= What this task involves =
Could you please repeat the data below word for word?

= Given information =
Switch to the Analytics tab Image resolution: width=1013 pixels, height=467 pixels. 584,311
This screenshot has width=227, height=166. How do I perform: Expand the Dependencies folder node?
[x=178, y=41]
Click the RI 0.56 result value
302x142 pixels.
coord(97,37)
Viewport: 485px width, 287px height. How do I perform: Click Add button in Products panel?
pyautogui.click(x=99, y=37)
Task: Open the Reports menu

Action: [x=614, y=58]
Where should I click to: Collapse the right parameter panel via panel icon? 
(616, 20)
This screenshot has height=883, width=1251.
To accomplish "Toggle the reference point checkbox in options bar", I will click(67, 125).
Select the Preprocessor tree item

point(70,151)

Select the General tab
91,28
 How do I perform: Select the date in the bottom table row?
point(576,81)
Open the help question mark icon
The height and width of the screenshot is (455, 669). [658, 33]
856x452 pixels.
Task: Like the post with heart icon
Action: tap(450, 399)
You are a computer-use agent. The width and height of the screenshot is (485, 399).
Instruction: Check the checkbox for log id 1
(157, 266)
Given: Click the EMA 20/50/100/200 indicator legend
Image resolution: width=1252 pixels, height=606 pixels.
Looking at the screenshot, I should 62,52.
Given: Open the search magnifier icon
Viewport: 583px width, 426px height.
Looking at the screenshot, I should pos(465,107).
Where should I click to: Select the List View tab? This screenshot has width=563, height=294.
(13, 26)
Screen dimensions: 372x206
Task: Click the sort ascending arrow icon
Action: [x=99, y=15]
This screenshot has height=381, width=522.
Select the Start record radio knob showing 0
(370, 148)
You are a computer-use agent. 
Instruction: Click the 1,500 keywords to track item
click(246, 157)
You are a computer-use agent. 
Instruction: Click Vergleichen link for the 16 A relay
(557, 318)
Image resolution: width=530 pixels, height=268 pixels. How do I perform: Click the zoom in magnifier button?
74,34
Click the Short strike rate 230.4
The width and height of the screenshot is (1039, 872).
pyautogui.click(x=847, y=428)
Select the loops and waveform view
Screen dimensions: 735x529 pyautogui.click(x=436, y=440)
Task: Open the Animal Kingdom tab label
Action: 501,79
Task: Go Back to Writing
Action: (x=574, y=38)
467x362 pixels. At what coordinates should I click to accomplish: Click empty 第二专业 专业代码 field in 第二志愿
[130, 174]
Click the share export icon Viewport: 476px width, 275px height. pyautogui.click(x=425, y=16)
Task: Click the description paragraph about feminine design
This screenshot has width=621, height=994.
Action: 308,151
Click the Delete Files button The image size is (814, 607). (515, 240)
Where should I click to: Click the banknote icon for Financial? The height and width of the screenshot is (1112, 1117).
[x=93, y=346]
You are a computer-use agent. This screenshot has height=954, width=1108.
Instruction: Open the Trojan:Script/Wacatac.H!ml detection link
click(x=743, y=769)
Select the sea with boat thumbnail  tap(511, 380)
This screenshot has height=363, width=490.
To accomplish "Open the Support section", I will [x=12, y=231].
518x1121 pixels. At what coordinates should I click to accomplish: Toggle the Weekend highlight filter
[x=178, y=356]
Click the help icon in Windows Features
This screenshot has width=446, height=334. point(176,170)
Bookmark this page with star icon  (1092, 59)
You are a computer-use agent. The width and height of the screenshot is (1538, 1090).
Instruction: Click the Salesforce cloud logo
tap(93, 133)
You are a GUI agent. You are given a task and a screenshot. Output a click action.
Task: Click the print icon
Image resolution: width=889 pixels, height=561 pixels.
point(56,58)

= Solution to this problem =
Switch to the Analytics tab Image resolution: width=1013 pixels, height=467 pixels. 584,311
This screenshot has width=227, height=166. How do I perform: Expand the Dependencies folder node?
[x=178, y=41]
Click the RI 0.56 result value
302x142 pixels.
coord(97,37)
Viewport: 485px width, 287px height. How do I perform: Click Add button in Products panel?
pyautogui.click(x=99, y=37)
Task: Open the Reports menu

Action: [x=614, y=58]
Where should I click to: Collapse the right parameter panel via panel icon? 
(616, 20)
This screenshot has height=883, width=1251.
To accomplish "Toggle the reference point checkbox in options bar", I will click(67, 125).
Select the Preprocessor tree item

point(70,151)

Select the General tab
91,28
 How do I perform: Select the date in the bottom table row?
point(576,81)
Open the help question mark icon
The height and width of the screenshot is (455, 669). [658, 33]
856x452 pixels.
Task: Like the post with heart icon
Action: tap(450, 399)
You are a computer-use agent. The width and height of the screenshot is (485, 399).
Instruction: Check the checkbox for log id 1
(157, 266)
Given: Click the EMA 20/50/100/200 indicator legend
Image resolution: width=1252 pixels, height=606 pixels.
Looking at the screenshot, I should 62,52.
Given: Open the search magnifier icon
Viewport: 583px width, 426px height.
Looking at the screenshot, I should pos(465,107).
Where should I click to: Select the List View tab? This screenshot has width=563, height=294.
(13, 26)
Screen dimensions: 372x206
Task: Click the sort ascending arrow icon
Action: [x=99, y=15]
This screenshot has height=381, width=522.
Select the Start record radio knob showing 0
(370, 148)
You are a computer-use agent. 
Instruction: Click the 1,500 keywords to track item
click(246, 157)
You are a computer-use agent. 
Instruction: Click Vergleichen link for the 16 A relay
(557, 318)
Image resolution: width=530 pixels, height=268 pixels. How do I perform: Click the zoom in magnifier button?
74,34
Click the Short strike rate 230.4
The width and height of the screenshot is (1039, 872).
pyautogui.click(x=847, y=428)
Select the loops and waveform view
Screen dimensions: 735x529 pyautogui.click(x=436, y=440)
Task: Open the Animal Kingdom tab label
Action: 501,79
Task: Go Back to Writing
Action: (x=574, y=38)
467x362 pixels. At what coordinates should I click to accomplish: Click empty 第二专业 专业代码 field in 第二志愿
[130, 174]
Click the share export icon Viewport: 476px width, 275px height. pyautogui.click(x=425, y=16)
Task: Click the description paragraph about feminine design
This screenshot has width=621, height=994.
Action: 308,151
Click the Delete Files button The image size is (814, 607). (515, 240)
Where should I click to: Click the banknote icon for Financial? The height and width of the screenshot is (1112, 1117).
[x=93, y=346]
You are a computer-use agent. This screenshot has height=954, width=1108.
Instruction: Open the Trojan:Script/Wacatac.H!ml detection link
click(x=743, y=769)
Select the sea with boat thumbnail  tap(511, 380)
This screenshot has height=363, width=490.
To accomplish "Open the Support section", I will [x=12, y=231].
518x1121 pixels. At what coordinates should I click to accomplish: Toggle the Weekend highlight filter
[x=178, y=356]
Click the help icon in Windows Features
This screenshot has width=446, height=334. point(176,170)
Bookmark this page with star icon  (1092, 59)
You are a computer-use agent. The width and height of the screenshot is (1538, 1090).
Instruction: Click the Salesforce cloud logo
tap(93, 133)
You are a GUI agent. You are given a task and a screenshot. Output a click action.
Task: Click the print icon
Image resolution: width=889 pixels, height=561 pixels.
point(56,58)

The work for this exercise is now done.